TEXT SHOWN:
▼

Last fall, Portland Transport considered the question of whether or not TriMet could become a free (or nominally-priced) service. Right now, the Farebox Recovery Ratio of the TriMet system in aggregate is about 25%, and last fiscal year fares provided nearly $100 million of TriMet’s overall operating budget.
This discussion occurred right after TriMet first announced that it would be having major budget issues for FY2013. Since then, the announced service changes have been ugly, with fares going up, and service going down; and TriMet suggests that more will come next year, even if the economic recovery continues–a state of affairs TriMet blames on its current labor contract.
However, as noted in the open thread, another Oregon transit provider recently switched to providing free service. That agency is the Corvallis Transit System.
CTS, as the name suggests, provides public transportation services for the city of Corvallis, OR. Unlike TriMet, which is an independent transit authority organized under ORS 267, with a board appointed by the governor, CTS is a department within the City of Corvallis. While being a municipal department puts CTS at somewhat greater risk of being a political football (it is subject to the whims of Corvallis’ city council), as a department within a city it has a wider array of taxation options at its disposal. Whereas TriMet is statutorily limited to the payroll tax as a source of tax revenue, and it can only change the levy within parameters approved by the Legislature, the City of Corvallis has plenary taxing power. And recently the council voted to end the collection of fares on CTS, converting it to a free service. Transit service is instead funded with a Transit Operations Fee levied on homes and businesses, with the average household paying about $30 per year. Not per month, per year.
Corvallis itself is a college town in the mid-Willamette Valley, with a full-time population of about 55,000 residents, many of which are students at Oregon State University. Not surprisingly for a mid-sized college town, the demographics are dominated by degreed professionals and college students. While OSU has long been regarded as the more conservative of Oregon’s public universities, the city is quite progressive. According to the US Census Bureau, Corvallis has the highest percentage of bicycle commuters in the United States. The city is quite compact and flat (and is a good place to ride), and also offers numerous recreational cycling opportunities in the surrounding area.

▲

WHAT TO PRODUCE: From the Corvallis transit text above, extract the passage starting with "This discussion occurred" and going on through "current labor contract.", copying it word for word.

DATASET EXCERPT:
▼

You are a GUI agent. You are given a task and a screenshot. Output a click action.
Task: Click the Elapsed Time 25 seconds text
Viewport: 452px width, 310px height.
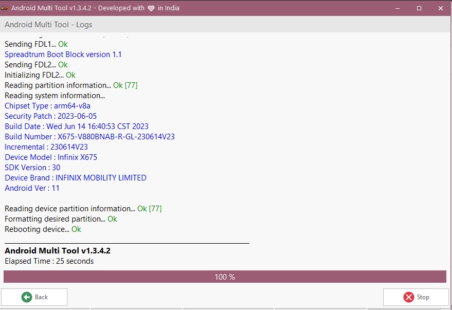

▲

TASK RESPONSE:
This discussion occurred right after TriMet first announced that it would be having major budget issues for FY2013. Since then, the announced service changes have been ugly, with fares going up, and service going down; and TriMet suggests that more will come next year, even if the economic recovery continues–a state of affairs TriMet blames on its current labor contract.